__EXERCISE REQUIREMENTS__. Reproduce word for word the lines between the one containing "The image size is (1232, 450)." and the end of the entries below, both inclusive; leave out pictures.

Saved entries
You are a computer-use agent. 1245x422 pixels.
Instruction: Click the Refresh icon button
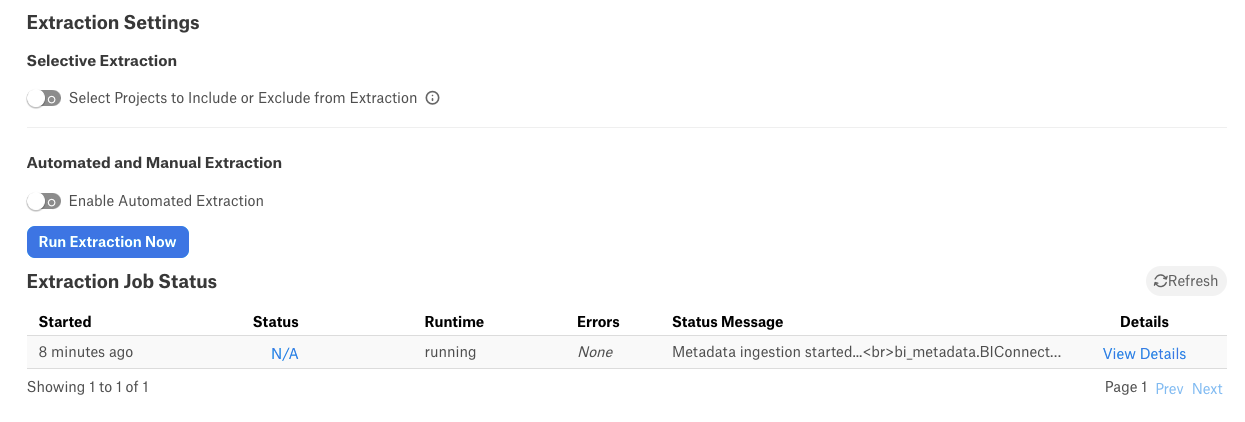pos(1186,281)
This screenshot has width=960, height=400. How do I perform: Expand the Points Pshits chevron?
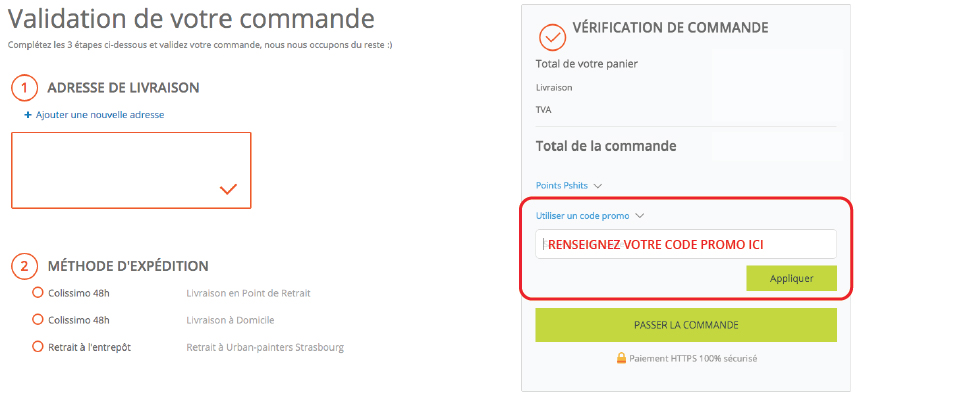point(598,186)
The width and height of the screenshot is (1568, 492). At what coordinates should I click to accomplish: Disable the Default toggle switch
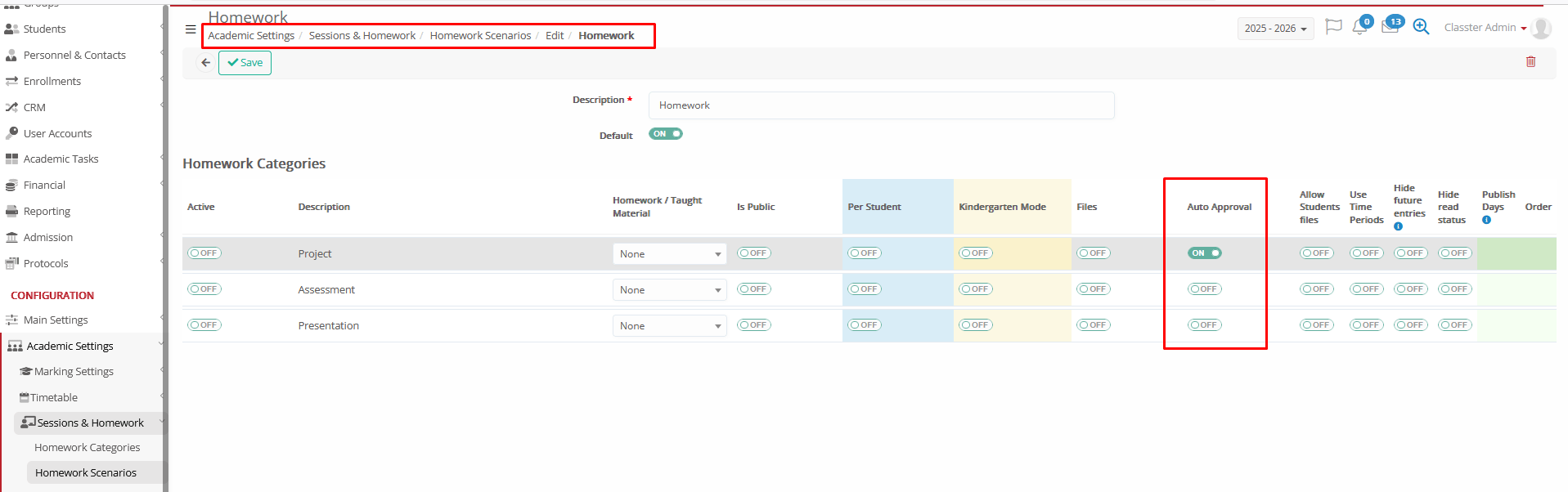(665, 134)
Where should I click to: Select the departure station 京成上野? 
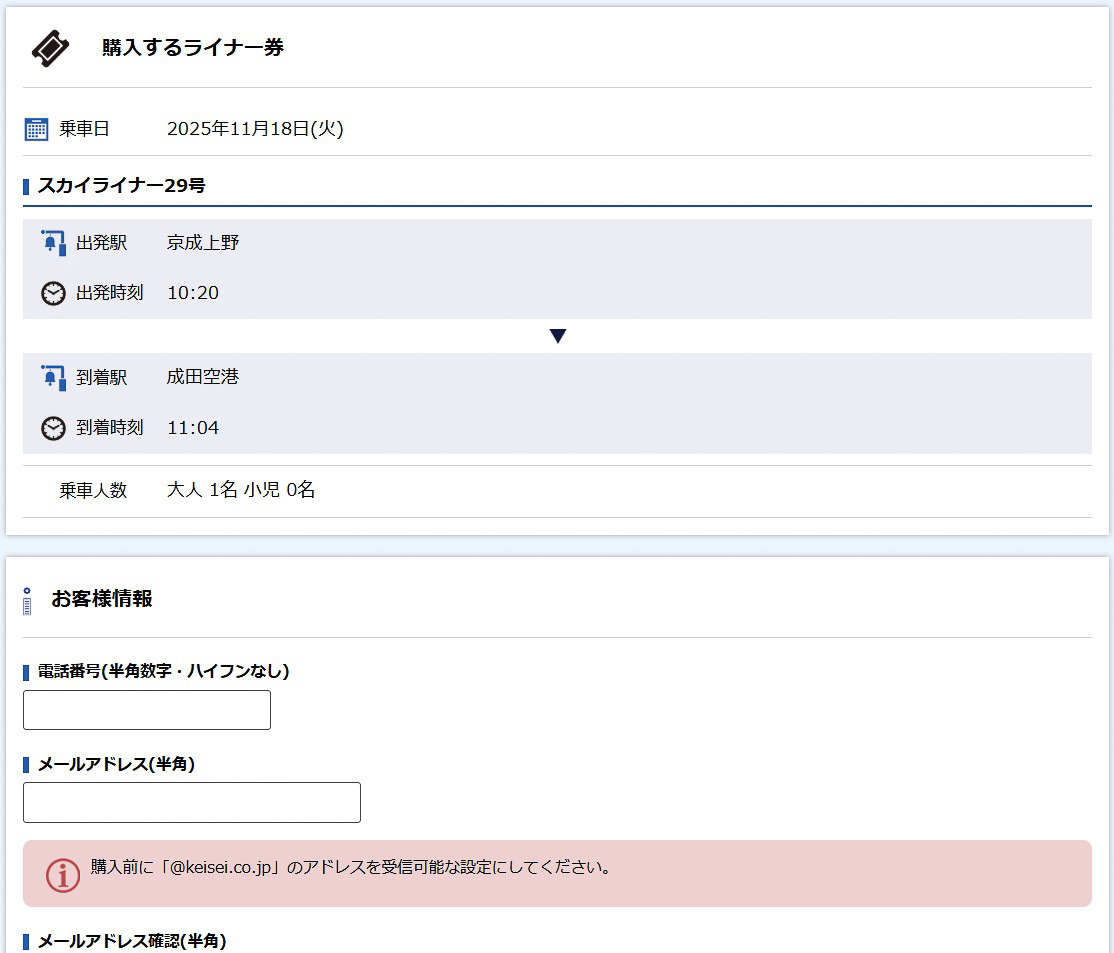[203, 242]
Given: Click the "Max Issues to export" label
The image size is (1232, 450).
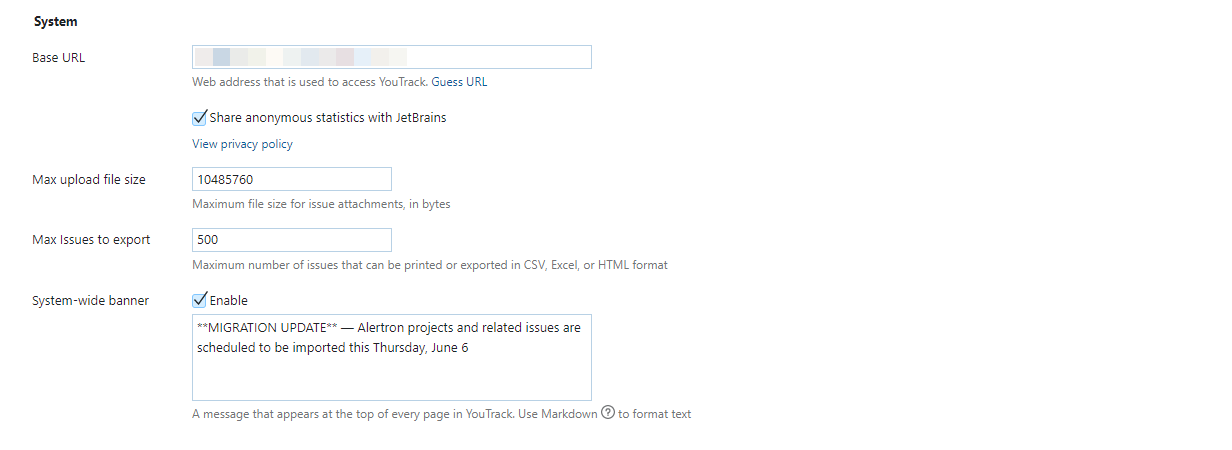Looking at the screenshot, I should [92, 240].
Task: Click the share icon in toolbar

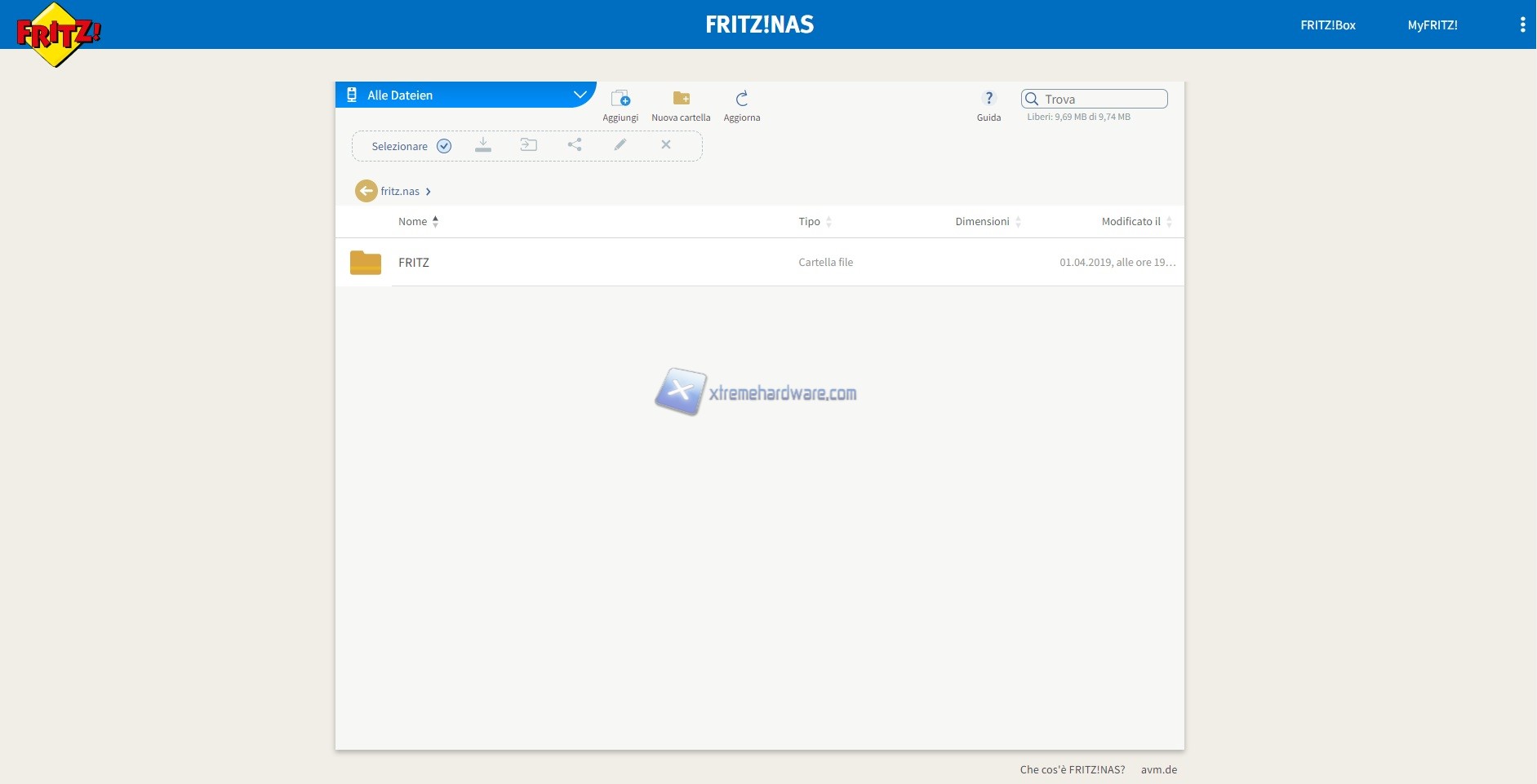Action: click(x=575, y=145)
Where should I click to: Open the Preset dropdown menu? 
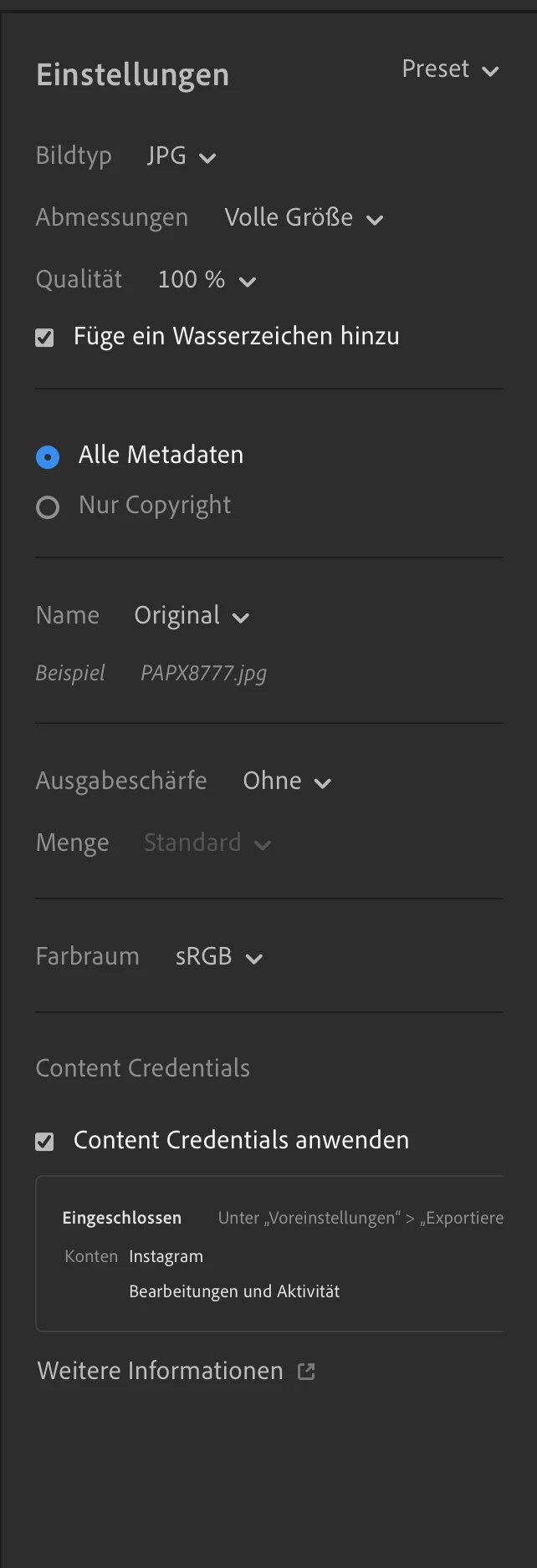[450, 69]
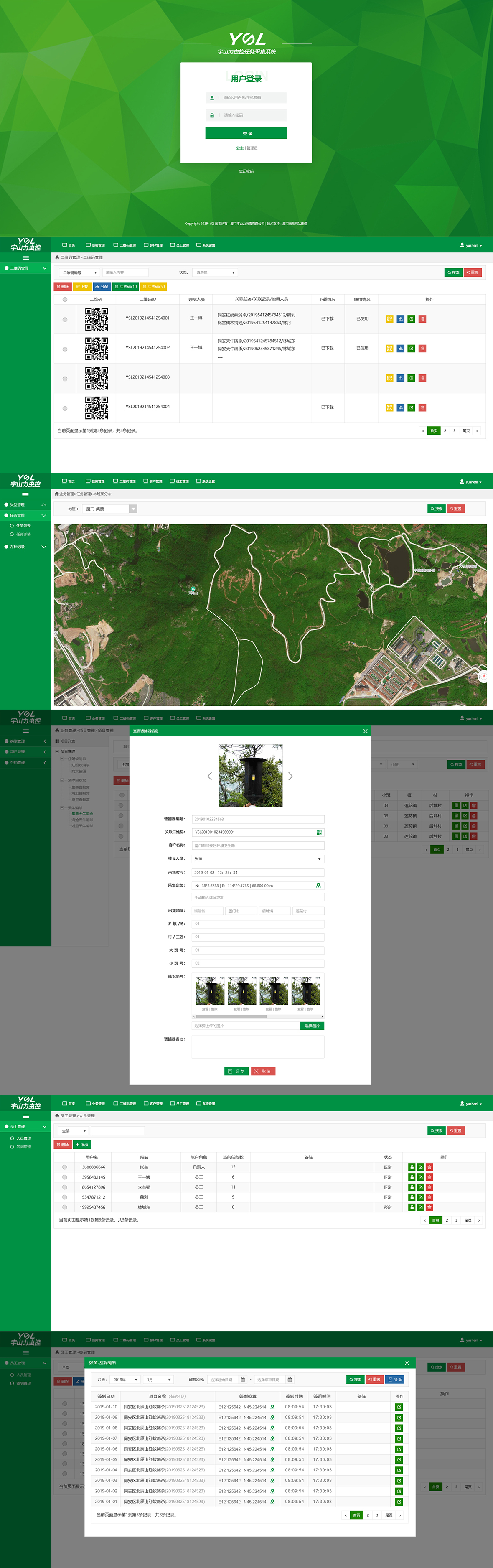Click the username input field on login
This screenshot has height=1568, width=493.
tap(253, 97)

__RESPONSE BOX__.
The image size is (1232, 450).
Looking at the screenshot, I should [92, 240].
Task: Click the share icon in toolbar

Action: click(x=575, y=145)
Where should I click to: Open the Preset dropdown menu? 
[450, 69]
Click the username input field on login
This screenshot has height=1568, width=493.
tap(253, 97)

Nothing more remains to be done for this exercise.